= Exercise goal =
The output should match, line for line, the records from the line containing "The height and" through the line containing "You are a computer-use agent. The image size is (803, 612).", with every picture left out.

= Given information =

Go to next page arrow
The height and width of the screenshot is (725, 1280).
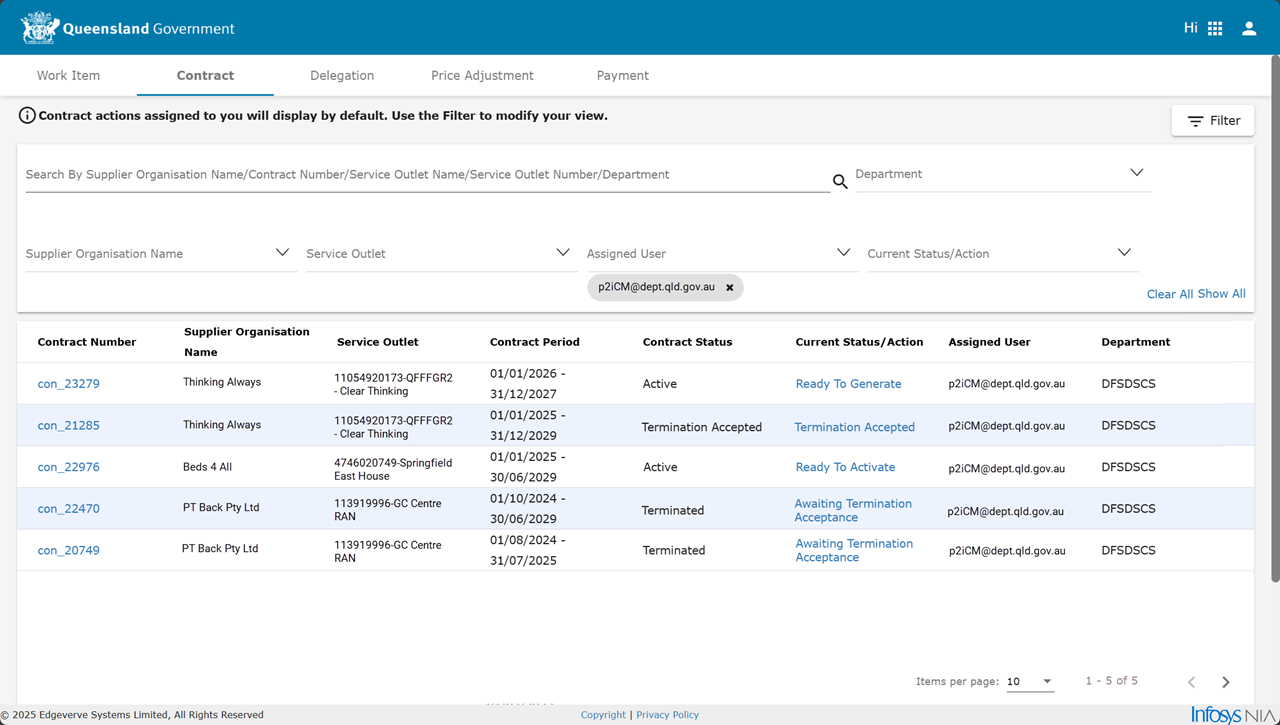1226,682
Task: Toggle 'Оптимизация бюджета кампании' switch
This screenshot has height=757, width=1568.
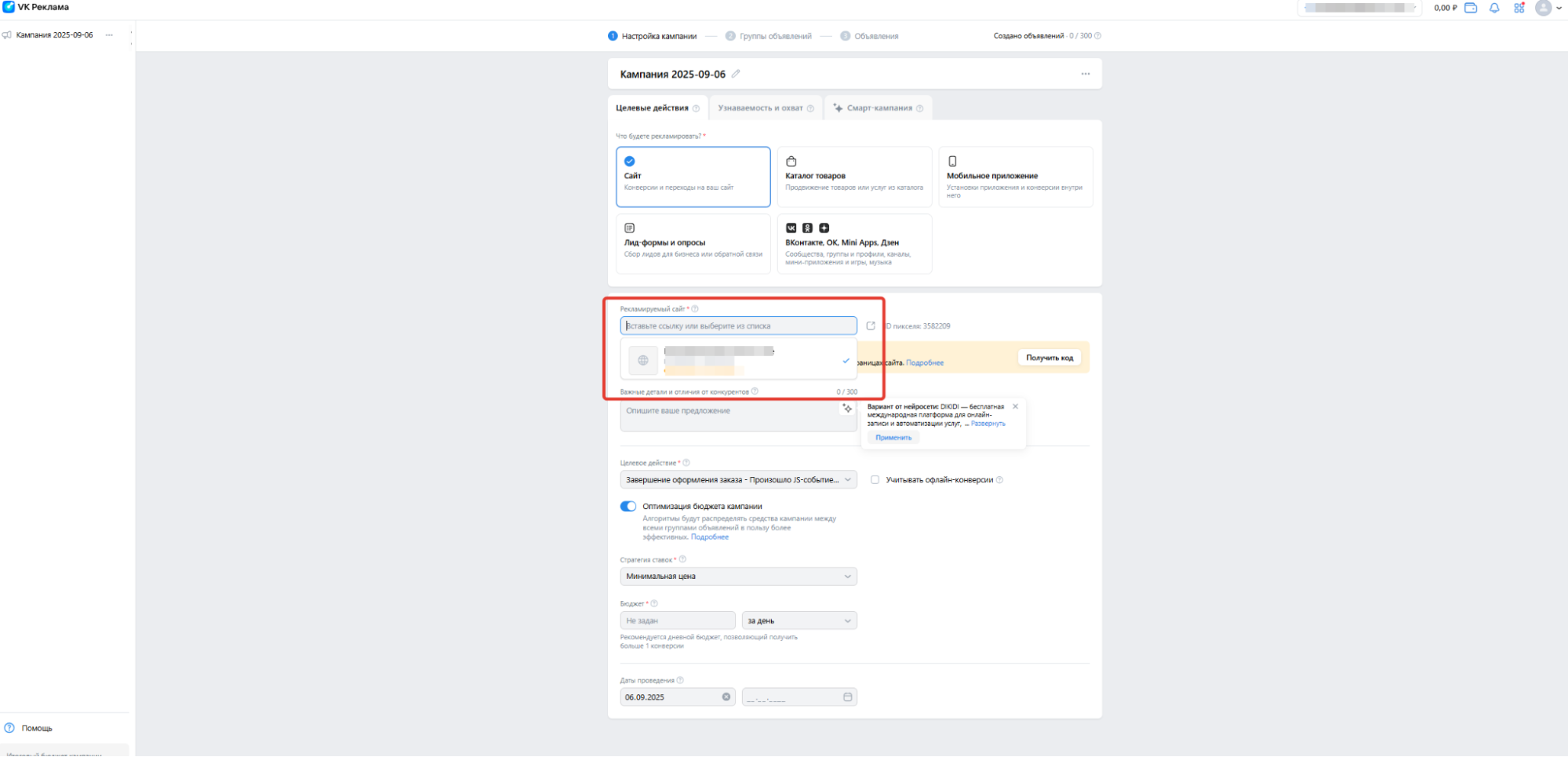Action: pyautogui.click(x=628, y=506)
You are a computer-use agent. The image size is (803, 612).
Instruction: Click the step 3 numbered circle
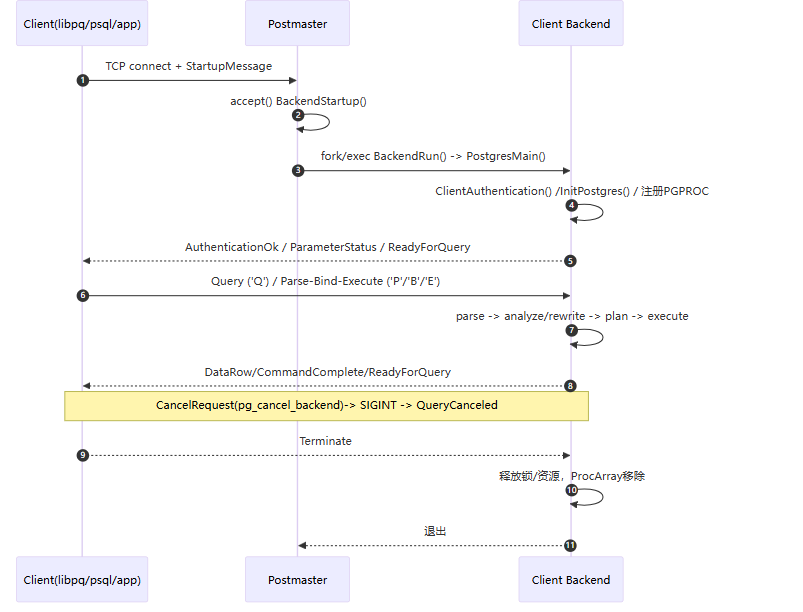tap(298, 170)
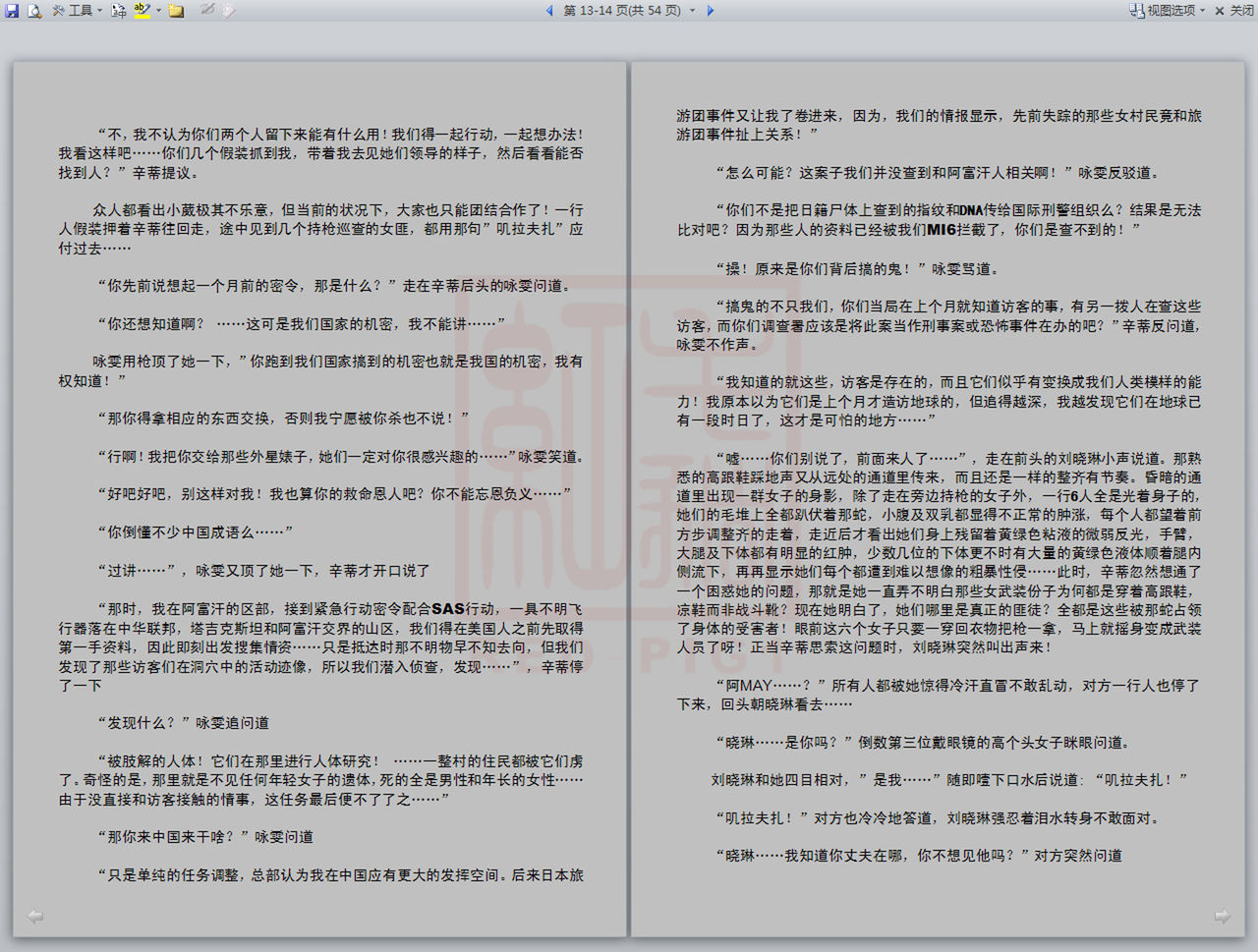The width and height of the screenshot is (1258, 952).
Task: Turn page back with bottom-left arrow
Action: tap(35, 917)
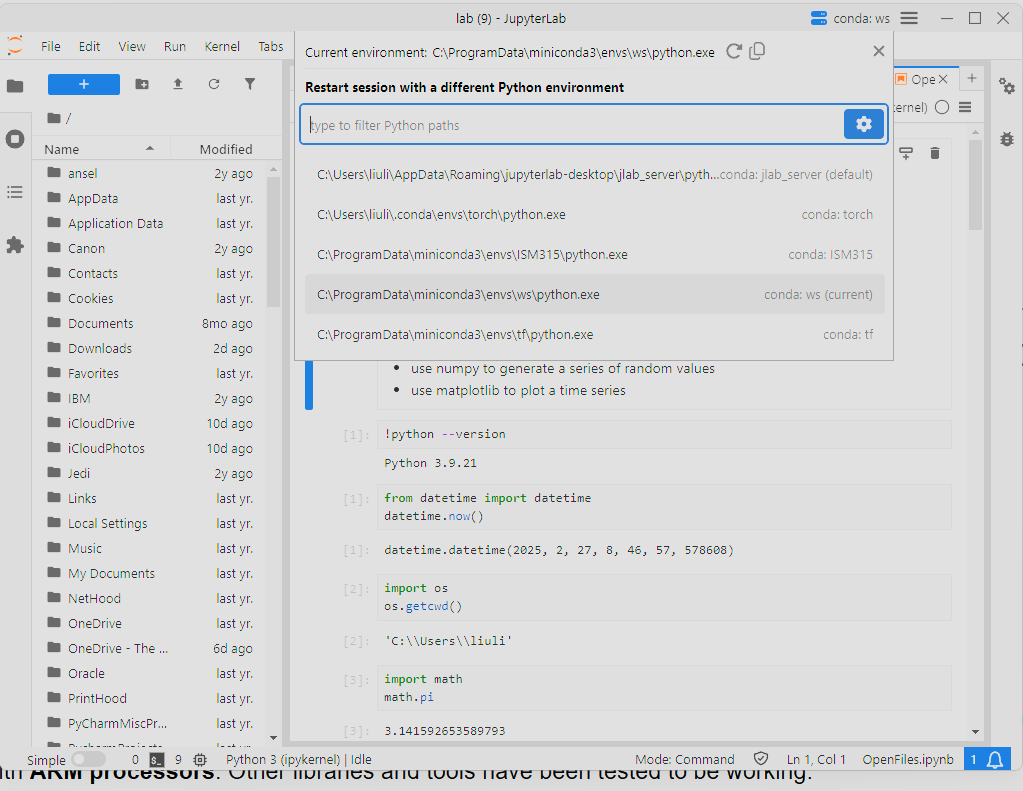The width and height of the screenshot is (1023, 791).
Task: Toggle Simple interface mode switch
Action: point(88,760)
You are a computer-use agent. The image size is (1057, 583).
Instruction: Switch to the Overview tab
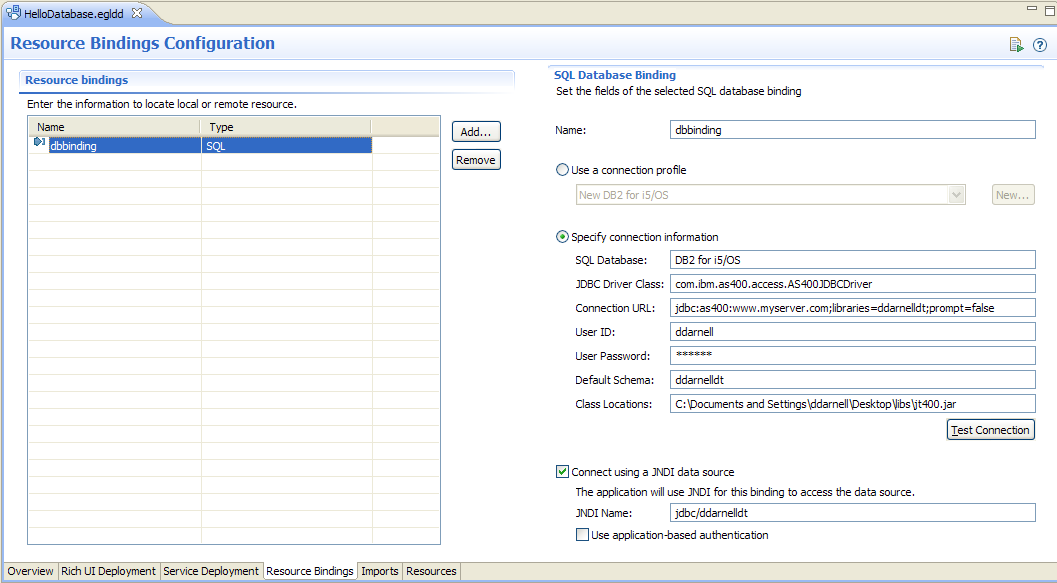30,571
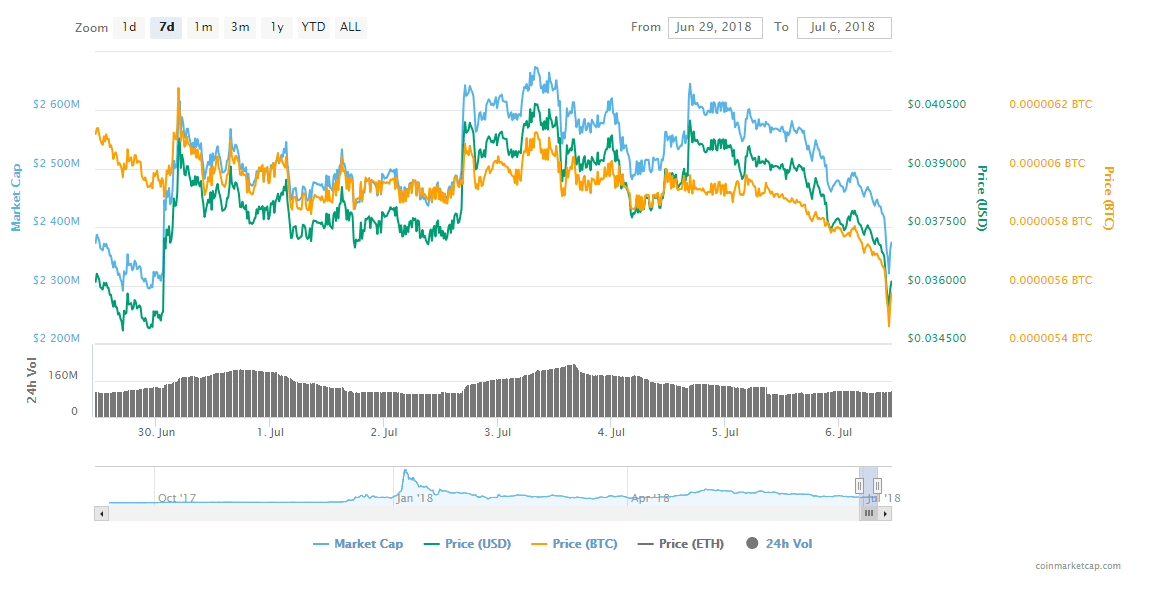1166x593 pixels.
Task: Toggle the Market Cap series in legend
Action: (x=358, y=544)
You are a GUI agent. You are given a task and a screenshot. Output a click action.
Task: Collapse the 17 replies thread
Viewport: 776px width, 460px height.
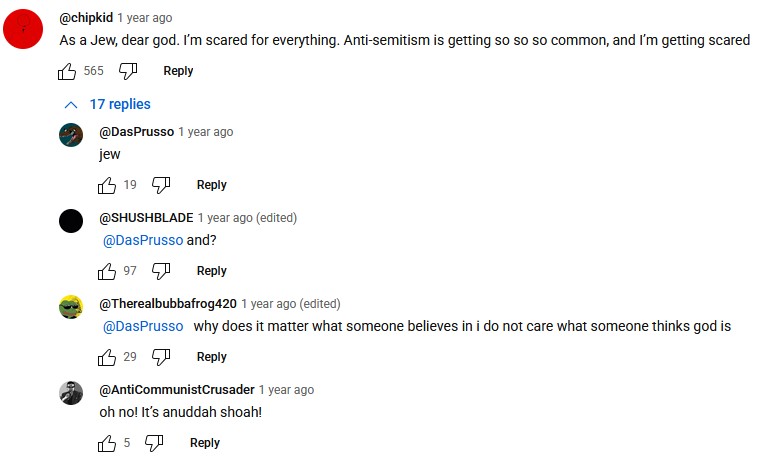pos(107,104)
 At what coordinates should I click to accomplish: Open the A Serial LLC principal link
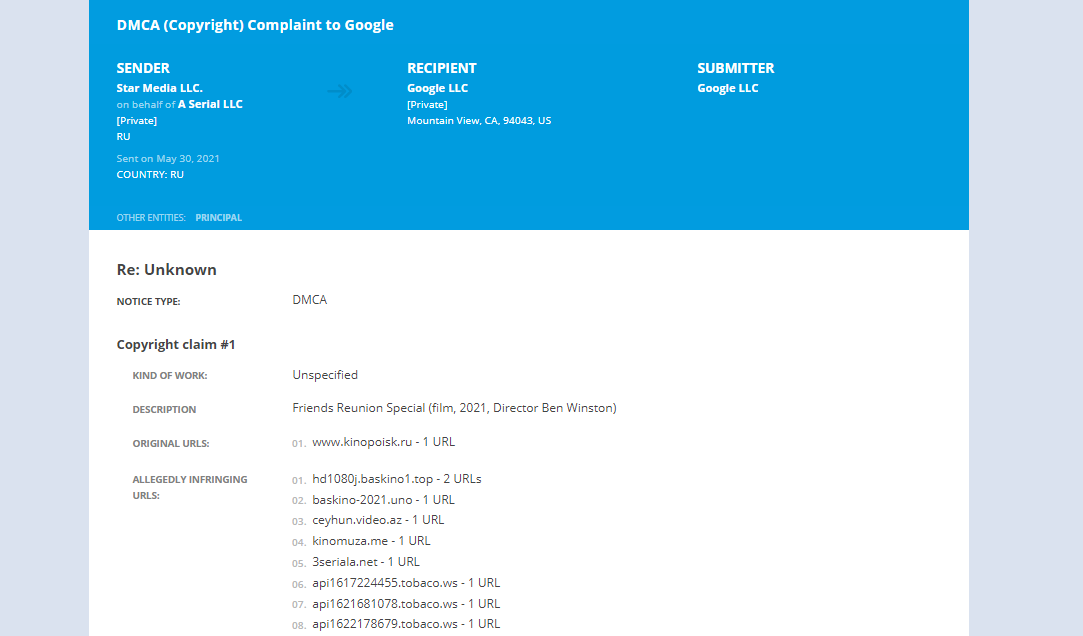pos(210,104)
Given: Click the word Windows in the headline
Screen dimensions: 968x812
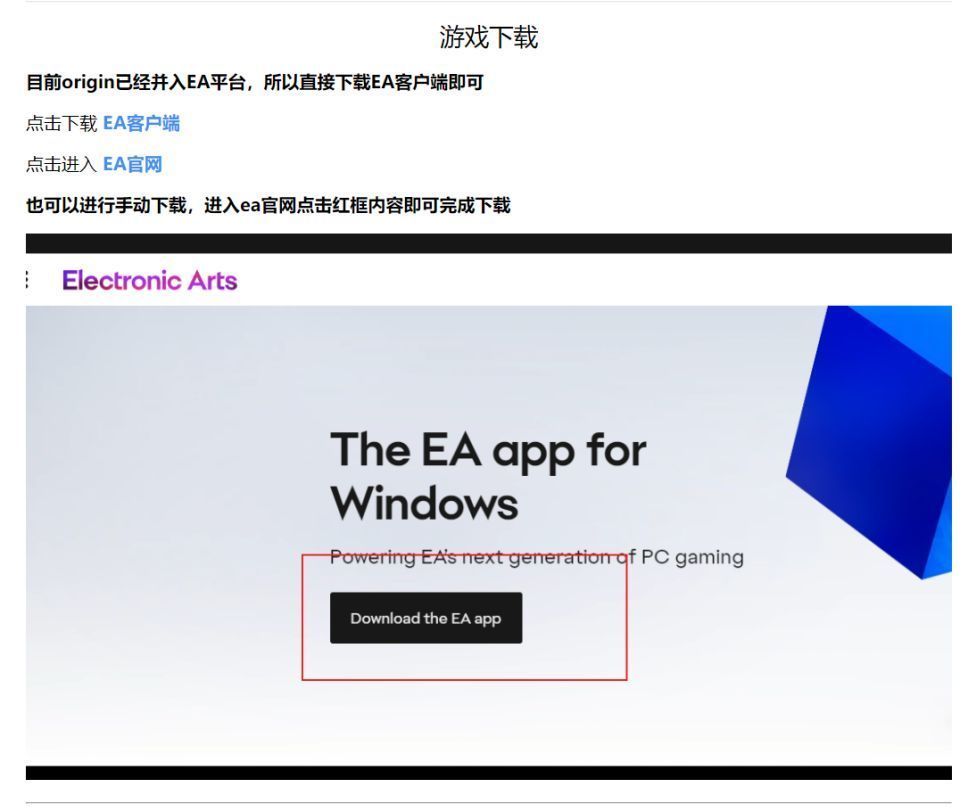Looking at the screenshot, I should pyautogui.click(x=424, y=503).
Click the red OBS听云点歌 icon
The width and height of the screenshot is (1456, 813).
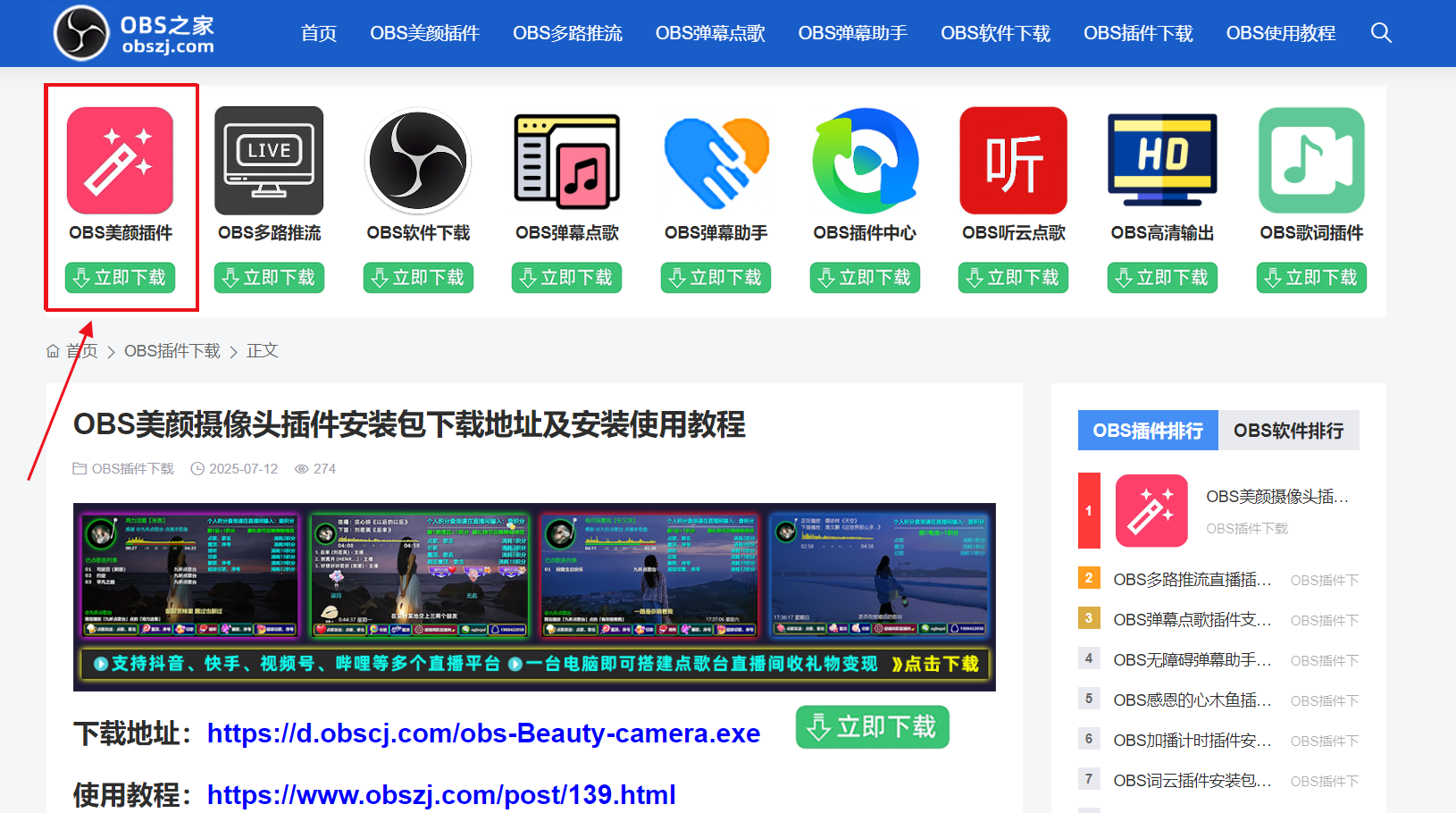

= Solved exercise =
The height and width of the screenshot is (725, 1280).
1226,682
Task: Toggle 'Оптимизация бюджета кампании' switch
This screenshot has height=757, width=1568.
Action: pyautogui.click(x=628, y=506)
You are a computer-use agent. The image size is (803, 612).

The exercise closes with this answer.